_DATA TO PROCESS_:
• • • • • • •

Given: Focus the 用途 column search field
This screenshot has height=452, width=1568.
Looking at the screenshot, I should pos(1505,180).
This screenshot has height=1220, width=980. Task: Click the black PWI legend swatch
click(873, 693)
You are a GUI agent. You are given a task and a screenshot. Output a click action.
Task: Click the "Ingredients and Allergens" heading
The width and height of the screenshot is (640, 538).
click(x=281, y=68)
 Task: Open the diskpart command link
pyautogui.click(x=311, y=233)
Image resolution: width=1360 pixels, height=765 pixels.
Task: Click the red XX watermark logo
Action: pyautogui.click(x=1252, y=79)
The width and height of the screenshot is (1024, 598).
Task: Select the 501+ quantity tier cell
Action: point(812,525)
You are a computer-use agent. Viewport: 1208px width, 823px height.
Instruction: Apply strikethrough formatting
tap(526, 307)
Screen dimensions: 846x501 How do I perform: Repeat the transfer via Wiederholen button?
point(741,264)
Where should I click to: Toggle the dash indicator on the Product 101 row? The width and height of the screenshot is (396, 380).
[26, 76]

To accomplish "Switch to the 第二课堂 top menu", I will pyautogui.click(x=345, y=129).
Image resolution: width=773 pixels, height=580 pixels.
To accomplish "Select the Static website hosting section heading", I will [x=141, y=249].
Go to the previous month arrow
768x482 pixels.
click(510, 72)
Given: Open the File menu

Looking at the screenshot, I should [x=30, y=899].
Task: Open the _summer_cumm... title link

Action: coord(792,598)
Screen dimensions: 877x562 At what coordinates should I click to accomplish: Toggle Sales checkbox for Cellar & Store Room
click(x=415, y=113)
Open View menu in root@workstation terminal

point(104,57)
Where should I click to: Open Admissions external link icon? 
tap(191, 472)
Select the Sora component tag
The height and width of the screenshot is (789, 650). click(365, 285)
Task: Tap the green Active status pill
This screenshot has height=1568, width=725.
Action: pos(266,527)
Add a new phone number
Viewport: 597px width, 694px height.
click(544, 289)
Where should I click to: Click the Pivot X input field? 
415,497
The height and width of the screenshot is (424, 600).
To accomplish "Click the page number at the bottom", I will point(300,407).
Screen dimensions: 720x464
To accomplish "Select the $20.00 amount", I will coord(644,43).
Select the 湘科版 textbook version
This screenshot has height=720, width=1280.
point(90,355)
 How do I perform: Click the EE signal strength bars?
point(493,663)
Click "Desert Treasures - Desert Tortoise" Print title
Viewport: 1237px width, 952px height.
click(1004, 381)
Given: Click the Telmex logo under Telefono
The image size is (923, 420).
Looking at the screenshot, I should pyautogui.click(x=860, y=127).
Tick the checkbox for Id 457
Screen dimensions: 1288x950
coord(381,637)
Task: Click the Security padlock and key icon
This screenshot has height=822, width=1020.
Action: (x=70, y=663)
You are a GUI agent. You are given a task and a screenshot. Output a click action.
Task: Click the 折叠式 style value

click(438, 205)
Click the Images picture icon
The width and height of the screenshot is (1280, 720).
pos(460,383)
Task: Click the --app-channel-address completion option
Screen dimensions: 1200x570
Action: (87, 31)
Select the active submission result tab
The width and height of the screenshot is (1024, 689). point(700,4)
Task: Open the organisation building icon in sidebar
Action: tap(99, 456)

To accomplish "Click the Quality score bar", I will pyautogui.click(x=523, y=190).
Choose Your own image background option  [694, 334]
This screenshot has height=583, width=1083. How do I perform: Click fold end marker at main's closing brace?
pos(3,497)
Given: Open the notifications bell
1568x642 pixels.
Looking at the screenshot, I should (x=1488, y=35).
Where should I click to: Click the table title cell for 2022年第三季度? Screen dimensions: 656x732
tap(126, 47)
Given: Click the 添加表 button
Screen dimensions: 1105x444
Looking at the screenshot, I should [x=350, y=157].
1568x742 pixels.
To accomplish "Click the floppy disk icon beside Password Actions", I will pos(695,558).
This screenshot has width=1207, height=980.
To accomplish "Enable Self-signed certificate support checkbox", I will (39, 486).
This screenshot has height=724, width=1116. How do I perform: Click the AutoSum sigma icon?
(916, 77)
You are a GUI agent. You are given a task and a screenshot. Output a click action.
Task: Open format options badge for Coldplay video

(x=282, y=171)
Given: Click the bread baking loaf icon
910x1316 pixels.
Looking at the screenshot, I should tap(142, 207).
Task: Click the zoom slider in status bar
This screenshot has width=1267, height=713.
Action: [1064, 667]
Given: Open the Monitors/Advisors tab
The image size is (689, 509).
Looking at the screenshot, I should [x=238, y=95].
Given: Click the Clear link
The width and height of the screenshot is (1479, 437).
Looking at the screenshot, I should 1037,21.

• • • • • • •

_TASK GOAL_: Print all the data exactly as shown above.

_ANSWER SPACE_:
Given: Focus the 用途 column search field
This screenshot has height=452, width=1568.
Looking at the screenshot, I should pos(1505,180).
This screenshot has height=1220, width=980. Task: Click the black PWI legend swatch
click(873, 693)
You are a GUI agent. You are given a task and a screenshot. Output a click action.
Task: Click the "Ingredients and Allergens" heading
The width and height of the screenshot is (640, 538).
click(x=281, y=68)
 Task: Open the diskpart command link
pyautogui.click(x=311, y=233)
Image resolution: width=1360 pixels, height=765 pixels.
Task: Click the red XX watermark logo
Action: pyautogui.click(x=1252, y=79)
The width and height of the screenshot is (1024, 598).
Task: Select the 501+ quantity tier cell
Action: point(812,525)
You are a computer-use agent. Viewport: 1208px width, 823px height.
Instruction: Apply strikethrough formatting
tap(526, 307)
Screen dimensions: 846x501 How do I perform: Repeat the transfer via Wiederholen button?
point(741,264)
Where should I click to: Toggle the dash indicator on the Product 101 row? The width and height of the screenshot is (396, 380).
[26, 76]

To accomplish "Switch to the 第二课堂 top menu", I will pyautogui.click(x=345, y=129).
Image resolution: width=773 pixels, height=580 pixels.
To accomplish "Select the Static website hosting section heading", I will [x=141, y=249].
Go to the previous month arrow
768x482 pixels.
click(510, 72)
Given: Open the File menu

Looking at the screenshot, I should [x=30, y=899].
Task: Open the _summer_cumm... title link

Action: coord(792,598)
Screen dimensions: 877x562 At what coordinates should I click to accomplish: Toggle Sales checkbox for Cellar & Store Room
click(x=415, y=113)
Open View menu in root@workstation terminal

point(104,57)
Where should I click to: Open Admissions external link icon? 
tap(191, 472)
Select the Sora component tag
The height and width of the screenshot is (789, 650). click(365, 285)
Task: Tap the green Active status pill
This screenshot has height=1568, width=725.
Action: pos(266,527)
Add a new phone number
Viewport: 597px width, 694px height.
click(544, 289)
Where should I click to: Click the Pivot X input field? 
415,497
The height and width of the screenshot is (424, 600).
To accomplish "Click the page number at the bottom", I will point(300,407).
Screen dimensions: 720x464
To accomplish "Select the $20.00 amount", I will coord(644,43).
Select the 湘科版 textbook version
This screenshot has height=720, width=1280.
point(90,355)
 How do I perform: Click the EE signal strength bars?
point(493,663)
Click "Desert Treasures - Desert Tortoise" Print title
Viewport: 1237px width, 952px height.
click(1004, 381)
Given: Click the Telmex logo under Telefono
The image size is (923, 420).
Looking at the screenshot, I should pyautogui.click(x=860, y=127).
Tick the checkbox for Id 457
Screen dimensions: 1288x950
coord(381,637)
Task: Click the Security padlock and key icon
This screenshot has height=822, width=1020.
Action: (x=70, y=663)
You are a GUI agent. You are given a task and a screenshot. Output a click action.
Task: Click the 折叠式 style value

click(438, 205)
Click the Images picture icon
The width and height of the screenshot is (1280, 720).
pos(460,383)
Task: Click the --app-channel-address completion option
Screen dimensions: 1200x570
Action: (87, 31)
Select the active submission result tab
The width and height of the screenshot is (1024, 689). point(700,4)
Task: Open the organisation building icon in sidebar
Action: tap(99, 456)

To accomplish "Click the Quality score bar", I will pyautogui.click(x=523, y=190).
Choose Your own image background option  [694, 334]
This screenshot has height=583, width=1083. How do I perform: Click fold end marker at main's closing brace?
pos(3,497)
Given: Open the notifications bell
1568x642 pixels.
Looking at the screenshot, I should (x=1488, y=35).
Where should I click to: Click the table title cell for 2022年第三季度? Screen dimensions: 656x732
tap(126, 47)
Given: Click the 添加表 button
Screen dimensions: 1105x444
Looking at the screenshot, I should [x=350, y=157].
1568x742 pixels.
To accomplish "Click the floppy disk icon beside Password Actions", I will pos(695,558).
This screenshot has width=1207, height=980.
To accomplish "Enable Self-signed certificate support checkbox", I will (39, 486).
This screenshot has height=724, width=1116. How do I perform: Click the AutoSum sigma icon?
(916, 77)
You are a GUI agent. You are given a task and a screenshot. Output a click action.
Task: Open format options badge for Coldplay video

(x=282, y=171)
Given: Click the bread baking loaf icon
910x1316 pixels.
Looking at the screenshot, I should tap(142, 207).
Task: Click the zoom slider in status bar
This screenshot has width=1267, height=713.
Action: [1064, 667]
Given: Open the Monitors/Advisors tab
The image size is (689, 509).
Looking at the screenshot, I should [x=238, y=95].
Given: Click the Clear link
The width and height of the screenshot is (1479, 437).
Looking at the screenshot, I should 1037,21.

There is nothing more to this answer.